Download the UIE-Base model (if you have trained models, skip this step):
# Download UIE model documents and vocabulary. Taking the uie-base model as an example
wget https://bj.bcebos.com/fastdeploy/models/uie/uie-base.tgz
tar -xvfz uie-base.tgz
# Move the model to the model repository directory
mv uie-base/* models/uie/1/
After download and move, the models directory is as follows:
models
└── uie
├── 1
│ ├── inference.pdiparams
│ ├── inference.pdmodel
│ ├── model.py
│ └── vocab.txt
└── config.pbtxt
# x.y.z represent image versions. You can refer to the serving documents to replace them with numbers
# GPU Image
docker pull paddlepaddle/fastdeploy:x.y.z-gpu-cuda11.4-trt8.4-21.10
# CPU Image
docker pull paddlepaddle/fastdeploy:x.y.z-cpu-only-21.10
# Run the container. The container name is fd_serving, and the current directory is mounted as the container's /uie_serving directory
docker run -it --net=host --name fastdeploy_server --shm-size="1g" -v `pwd`/:/uie_serving paddlepaddle/fastdeploy:x.y.z-gpu-cuda11.4-trt8.4-21.10 bash
# Start the service (it will have scheduling privileges for all GPU cards without setting the CUDA_VISIBLE_DEVICES environment variable)
CUDA_VISIBLE_DEVICES=0 fastdeployserver --model-repository=/uie_serving/models --backend-config=python,shm-default-byte-size=10485760
Attention: When appearing "Address already in use", please use
--grpc-port
specified port numbers to start the service.
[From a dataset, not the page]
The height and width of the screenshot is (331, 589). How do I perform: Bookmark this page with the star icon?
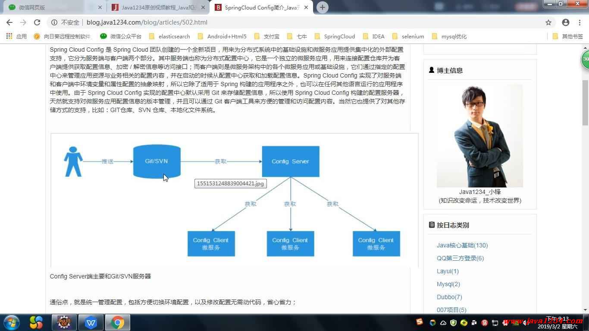[548, 22]
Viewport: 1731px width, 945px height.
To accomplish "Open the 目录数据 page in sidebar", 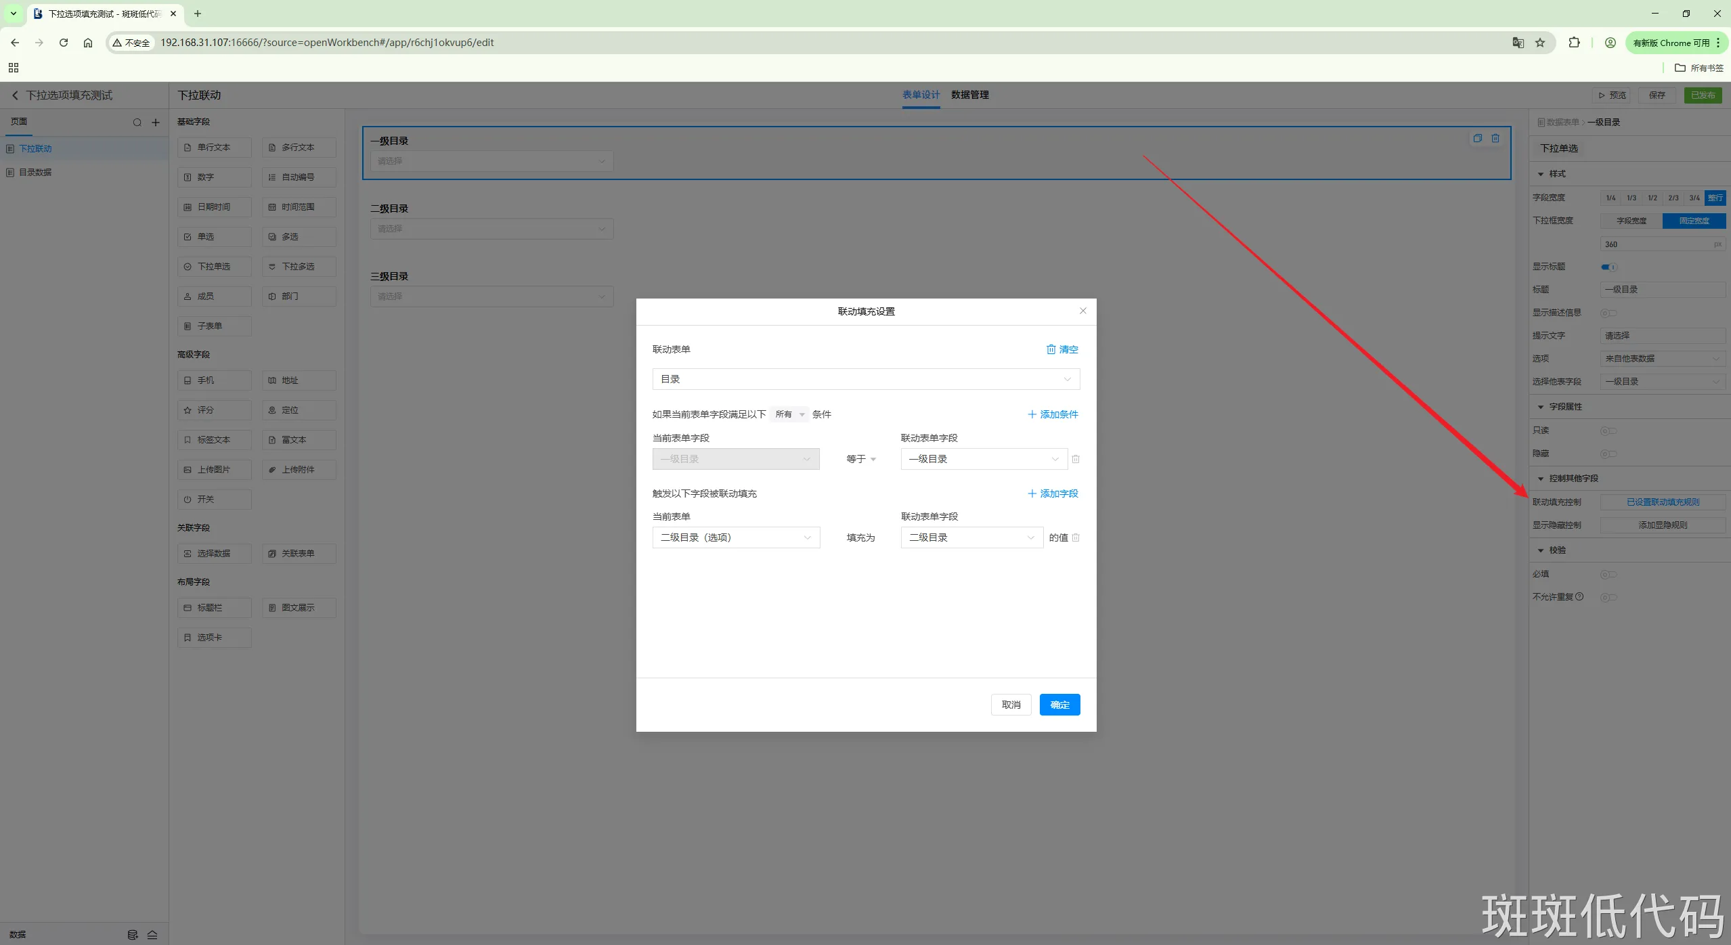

Meanwhile you should change the requesting port numbers in grpc_client.py
When starting the service, the following output will be displayed:
......
I0928 04:51:15.784517 206 grpc_server.cc:4117] Started GRPCInferenceService at 0.0.0.0:8001
I0928 04:51:15.785177 206 http_server.cc:2815] Started HTTPService at 0.0.0.0:8000
I0928 04:51:15.826578 206 http_server.cc:167] Started Metrics Service at 0.0.0.0:8002
Client requests can execute script requests locally and in the container.
Dependencies should be installed to execute the script locally:
pip install grpcio
pip install tritonclient[all]
# If bash cannot recognize the brackets, you can use the following command to install dependencies:
pip install tritonclient\[all\]
# Send Requests
python3 grpc_client.py
When the request is sent successfully, the result is returned and printed out:
1. Named Entity Recognition Task--------------
The extraction schema: ['时间', '选手', '赛事名称']
text= ['2月8日上午北京冬奥会自由式滑雪女子大跳台决赛中中国选手谷爱凌以188.25分获得金牌!']
results:
{'时间': {'end': 6,
'probability': 0.9857379794120789,
'start': 0,
'text': '2月8日上午'},
'赛事名称': {'end': 23,
'probability': 0.8503087162971497,
'start': 6,
'text': '北京冬奥会自由式滑雪女子大跳台决赛'},
'选手': {'end': 31,
'probability': 0.8981545567512512,
'start': 28,
'text': '谷爱凌'}}
================================================
text= ['2月7日北京冬奥会短道速滑男子1000米决赛中任子威获得冠军!']
results:
{'时间': {'end': 4,
'probability': 0.9921242594718933,
'start': 0,
'text': '2月7日'},
'赛事名称': {'end': 22,
'probability': 0.8171929121017456,
'start': 4,
'text': '北京冬奥会短道速滑男子1000米决赛'},
'选手': {'end': 26,
'probability': 0.9821093678474426,
'start': 23,
'text': '任子威'}}
2. Relation Extraction Task
The extraction schema: {'竞赛名称': ['主办方', '承办方', '已举办次数']}
text= ['2022语言与智能技术竞赛由中国中文信息学会和中国计算机学会联合主办,百度公司、中国中文信息学会评测工作委员会和中国计算机学会自然语言处理专委会承办,已连续举办4届,成为全球最热门的中文NLP赛事之一。']
results:
{'竞赛名称': {'end': 13,
'probability': 0.7825395464897156,
'relation': {'主办方': [{'end': 22,
'probability': 0.8421710729598999,
'start': 14,
'text': '中国中文信息学会'},
{'end': 30,
'probability': 0.7580801248550415,
'start': 23,
'text': '中国计算机学会'}],
'已举办次数': [{'end': 82,
'probability': 0.4671308398246765,
'start': 80,
'text': '4届'}],
'承办方': [{'end': 39,
'probability': 0.8292703628540039,
'start': 35,
'text': '百度公司'},
{'end': 55,
'probability': 0.7000497579574585,
'start': 40,
'text': '中国中文信息学会评测工作委员会'},
{'end': 72,
'probability': 0.6193480491638184,
'start': 56,
'text': '中国计算机学会自然语言处理专委会'}]},
'start': 0,
'text': '2022语言与智能技术竞赛'}}
The current configuration is by default to run the paddle engine on CPU. If you want to run on CPU/GPU or other inference engines, modifying the configuration is needed.Please refer to Configuration Document.